Reputation: 241
My table structure in SQL Server looks as below.
id startdate enddate value
---------------------------------------
1 2019-02-06 2019-02-07 11
1 2019-01-22 2019-02-05 10
1 2019-01-15 2019-01-21 14
1 2018-12-13 2018-01-14 15
1 2018-12-09 2018-12-12 14
1 2018-08-13 2018-12-08 17
1 2018-07-19 2018-08-12 19
1 2018-06-13 2018-07-18 20
Now my query needs to display value from highest start date for that month. Which is fine and I know what needs to be done but Not start just highest date value for that month, if no value is there for that start date, we carry forward value from last month.
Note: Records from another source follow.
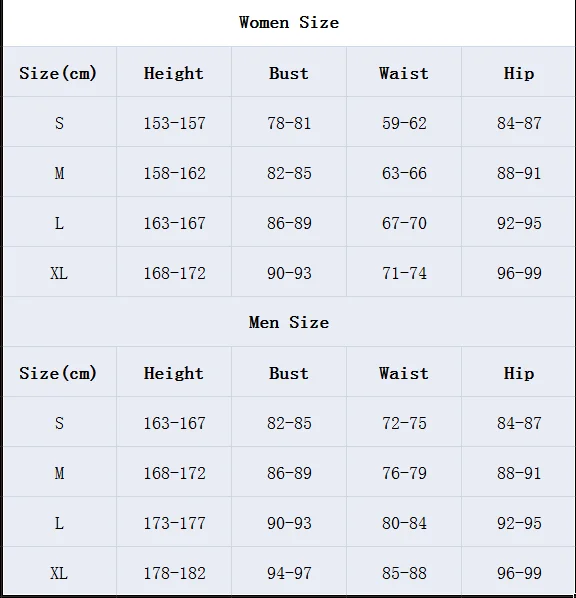Select the Women's Bust column header
This screenshot has height=598, width=576.
coord(289,73)
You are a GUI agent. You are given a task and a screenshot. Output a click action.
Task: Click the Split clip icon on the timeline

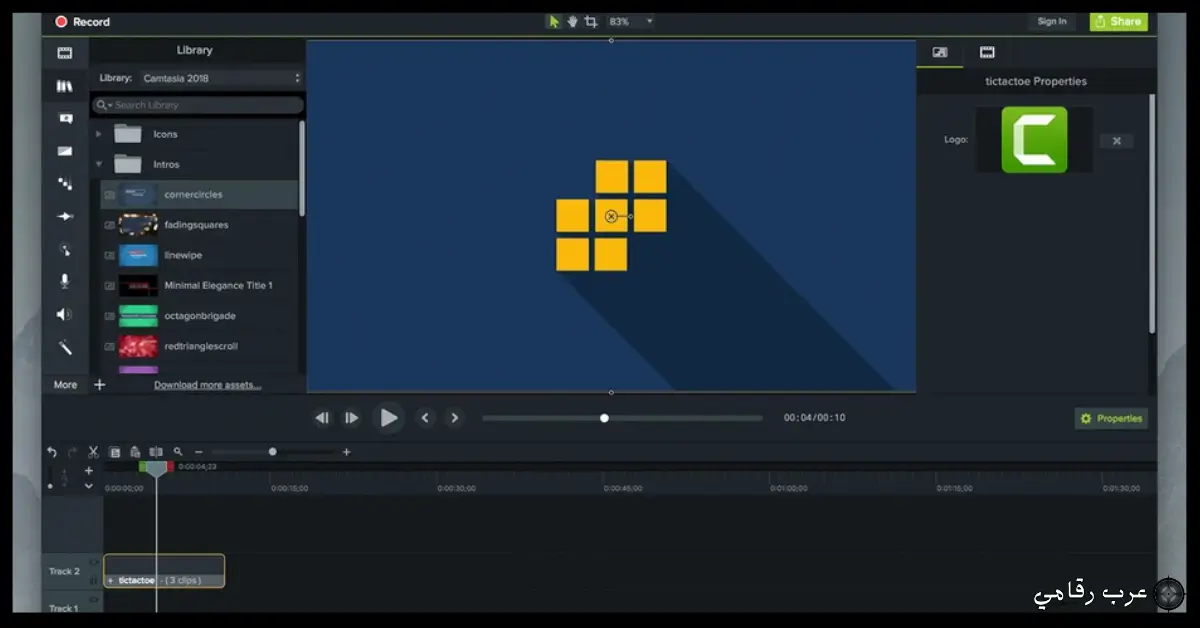pos(156,452)
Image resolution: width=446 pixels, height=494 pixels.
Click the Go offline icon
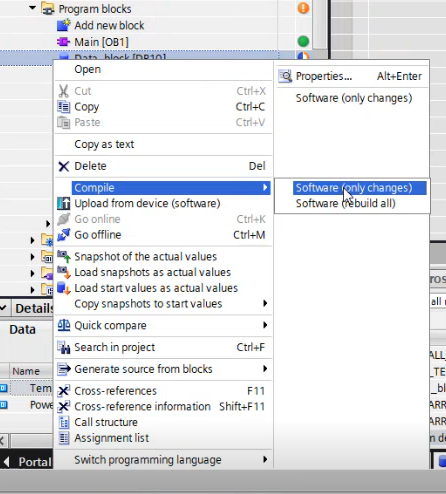pos(64,235)
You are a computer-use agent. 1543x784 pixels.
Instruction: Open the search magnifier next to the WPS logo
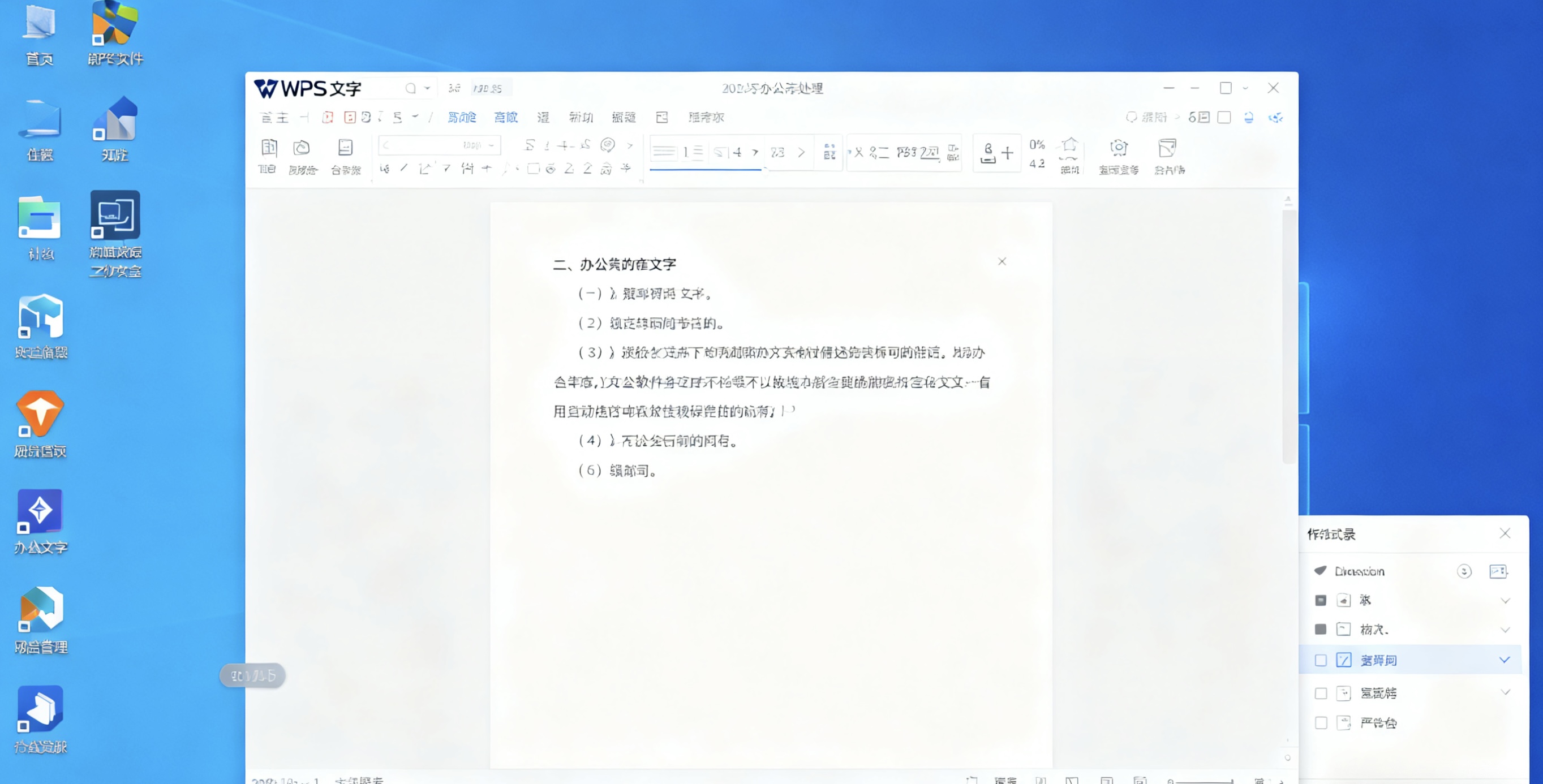click(412, 88)
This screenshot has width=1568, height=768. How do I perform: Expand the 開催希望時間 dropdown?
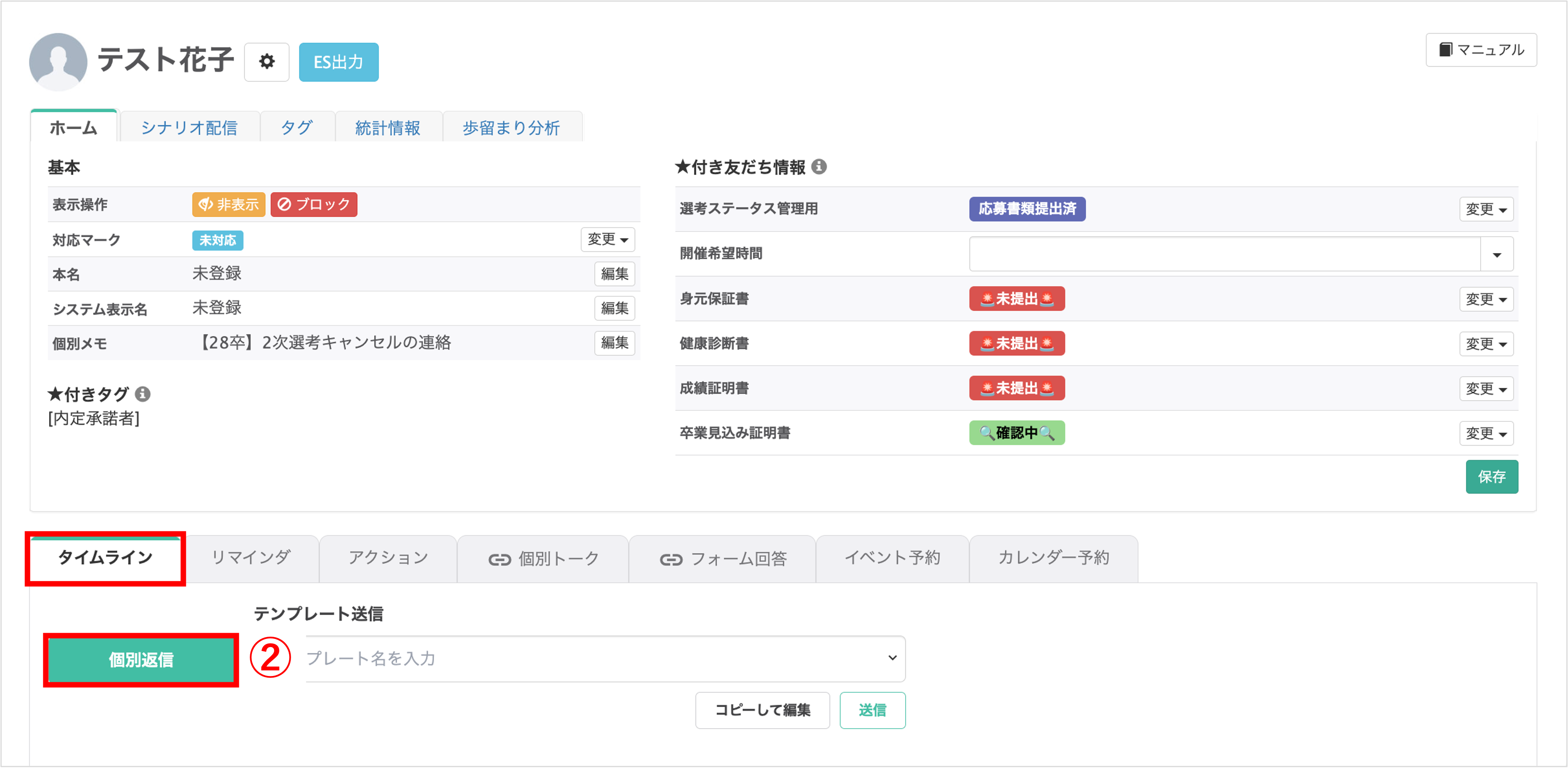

So basically if you notice on above data, after December 2018 values, there are no values for November, October, September etc but I want to return MM/YYYY values for that month in result but value for those months should be what we found on earlier month which is August values which in this example is 17. Please note that enddate will always be as of one day before new start date begins. Probably that can be used for back filling and carry forwarding missing month values?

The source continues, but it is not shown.